_Your instructions_
Once you find the line with "You are a GUI" in the data below, transcribe exactly each line from there to the line with "Image resolution: width=1024", inclusive, and nothing else. Drop the pictures.

_Extracted records_
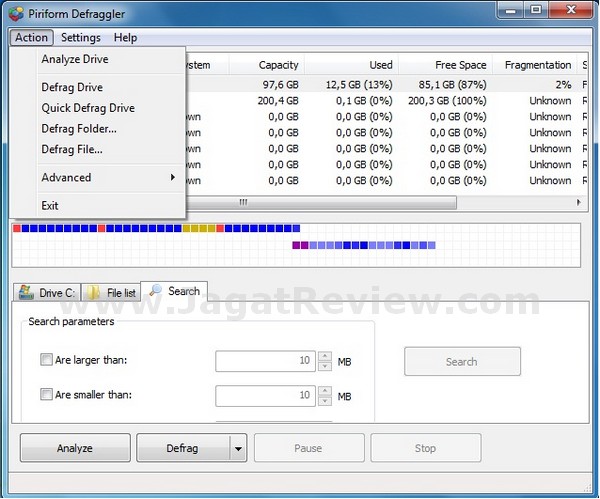Click the drive list horizontal scrollbar
Screen dimensions: 600x499
320,202
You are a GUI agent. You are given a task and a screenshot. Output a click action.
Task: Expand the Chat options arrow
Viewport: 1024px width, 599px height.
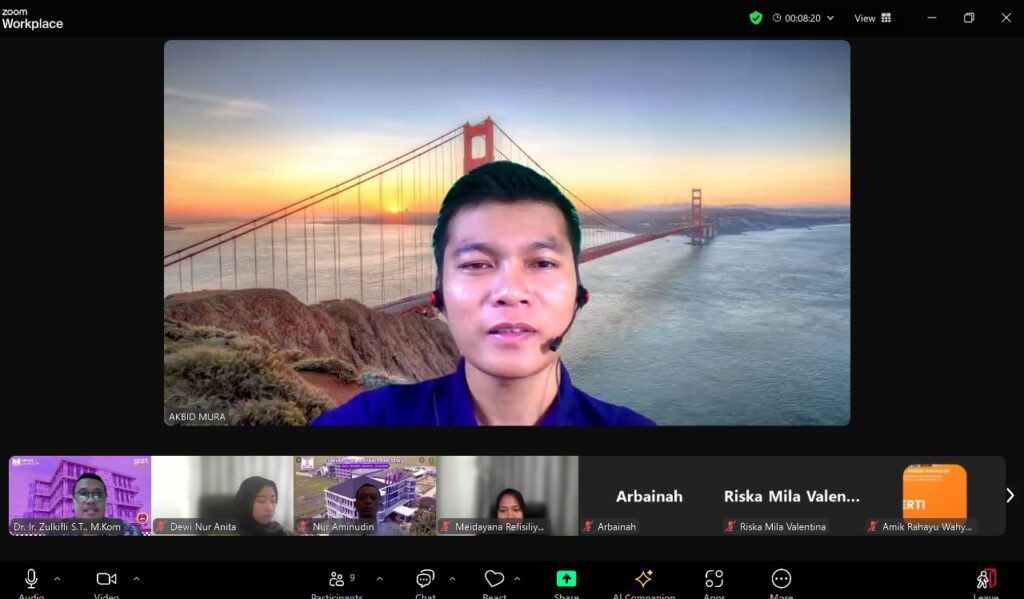pos(452,578)
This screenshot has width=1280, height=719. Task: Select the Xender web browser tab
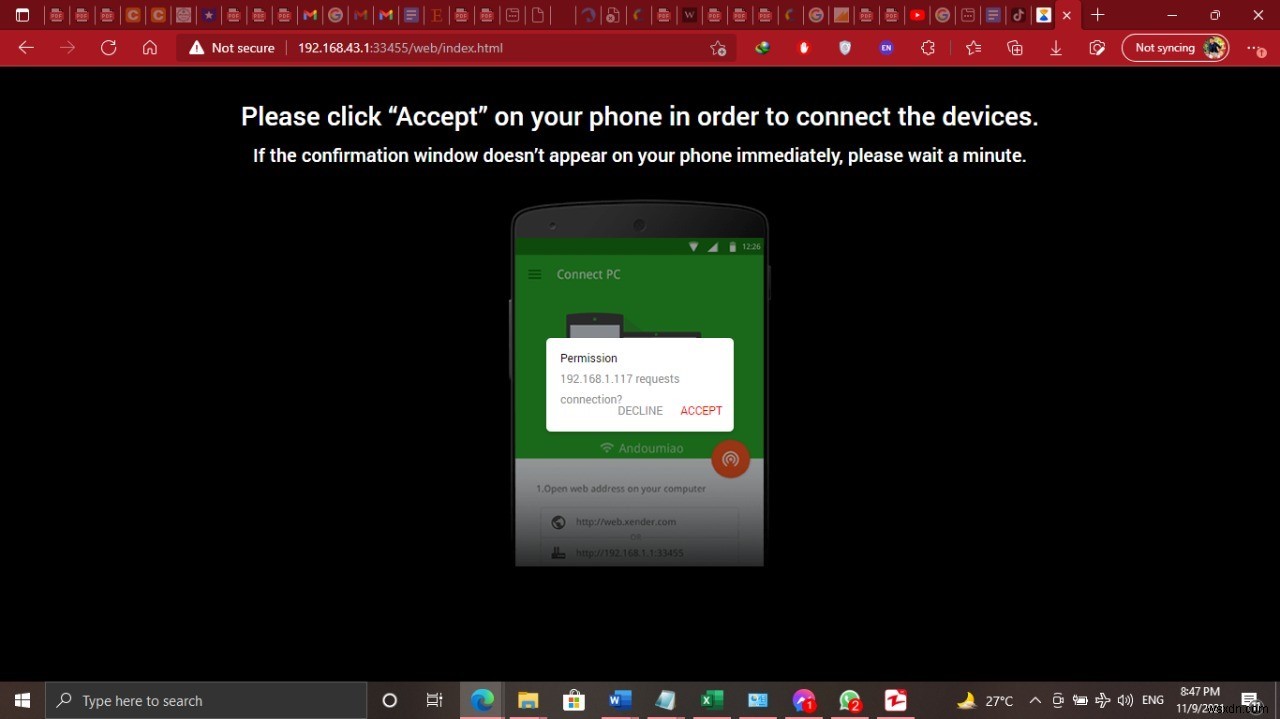point(1044,15)
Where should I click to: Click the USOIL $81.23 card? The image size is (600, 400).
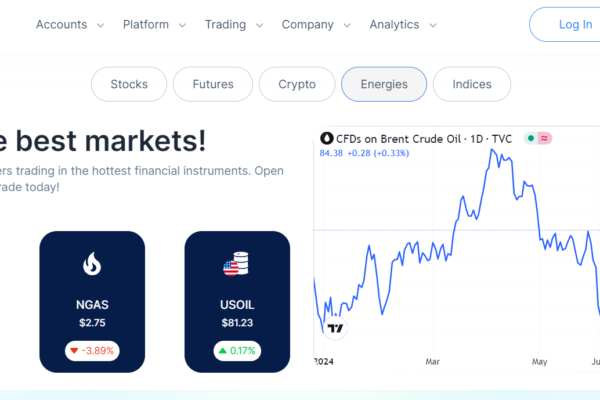coord(237,302)
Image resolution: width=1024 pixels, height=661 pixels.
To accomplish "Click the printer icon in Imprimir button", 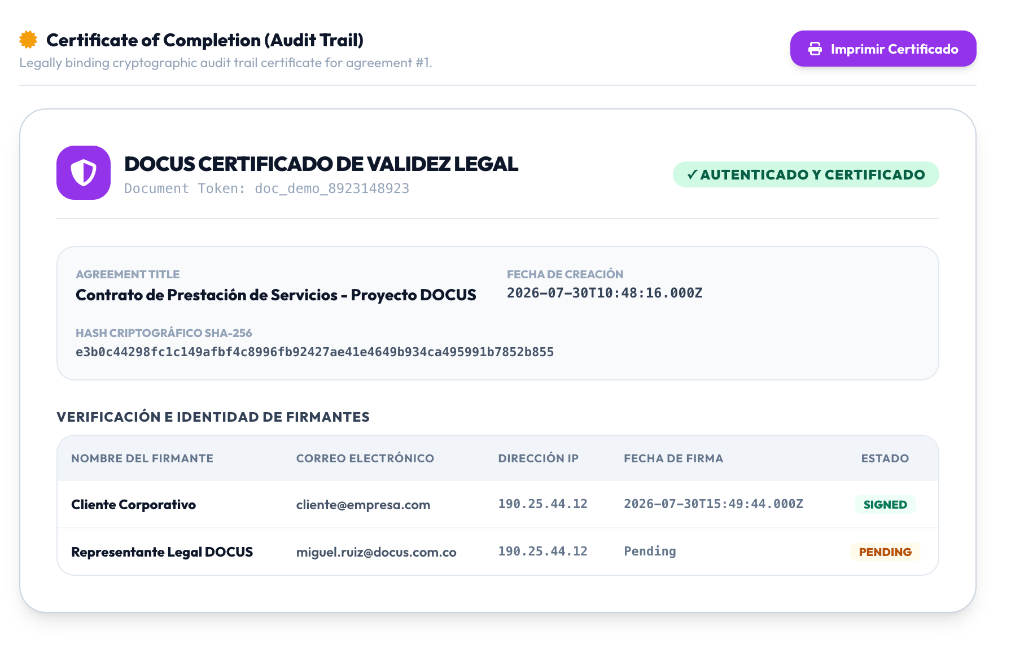I will (x=815, y=49).
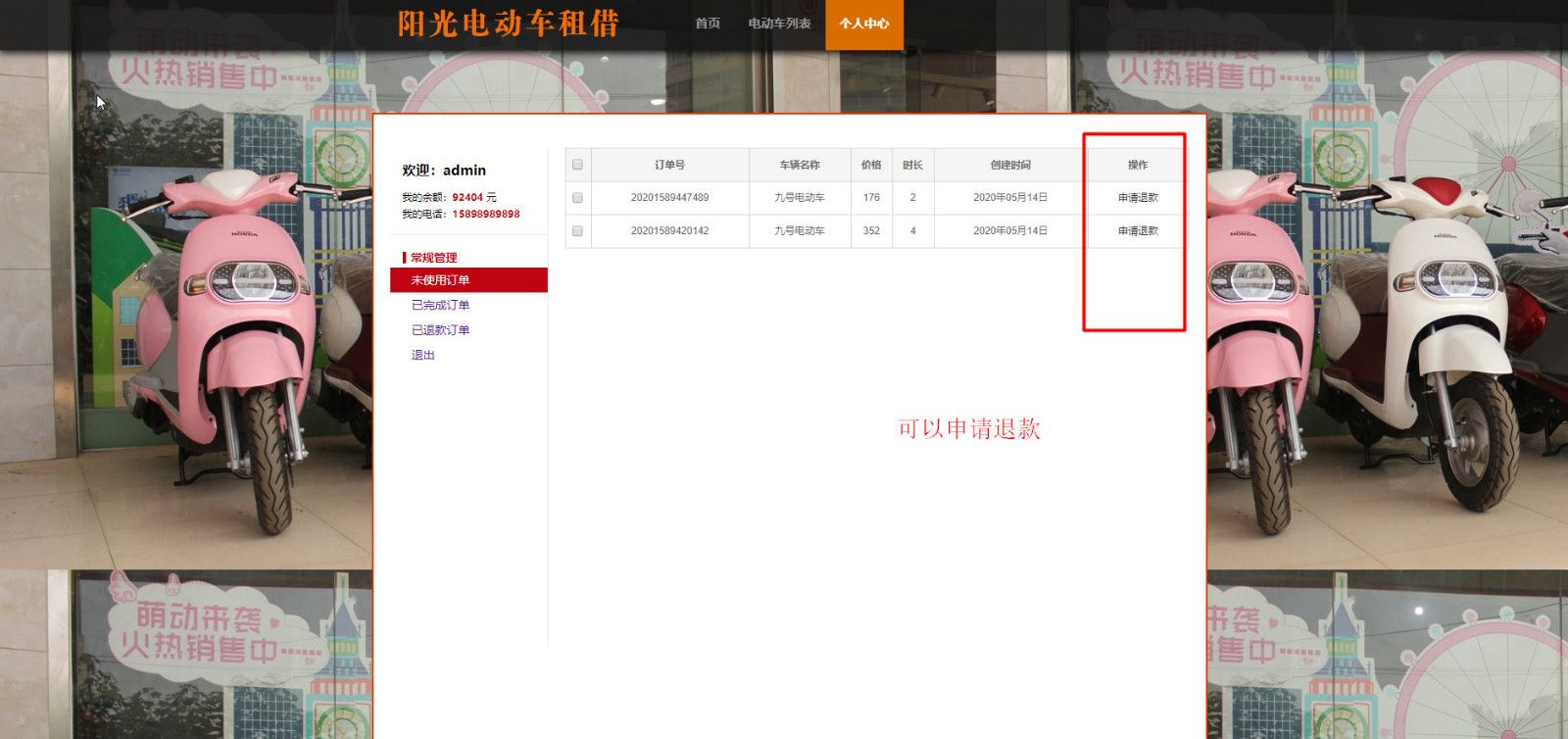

_Result of this task_
You are a GUI agent. You are given a task and a screenshot. Output a click action.
Task: Expand the Chat options arrow
Viewport: 1024px width, 599px height.
pos(452,578)
This screenshot has width=1280, height=719. Task: Select the Xender web browser tab
point(1044,15)
Where should I click to: Click the USOIL $81.23 card? The image size is (600, 400).
coord(237,302)
Image resolution: width=1024 pixels, height=661 pixels.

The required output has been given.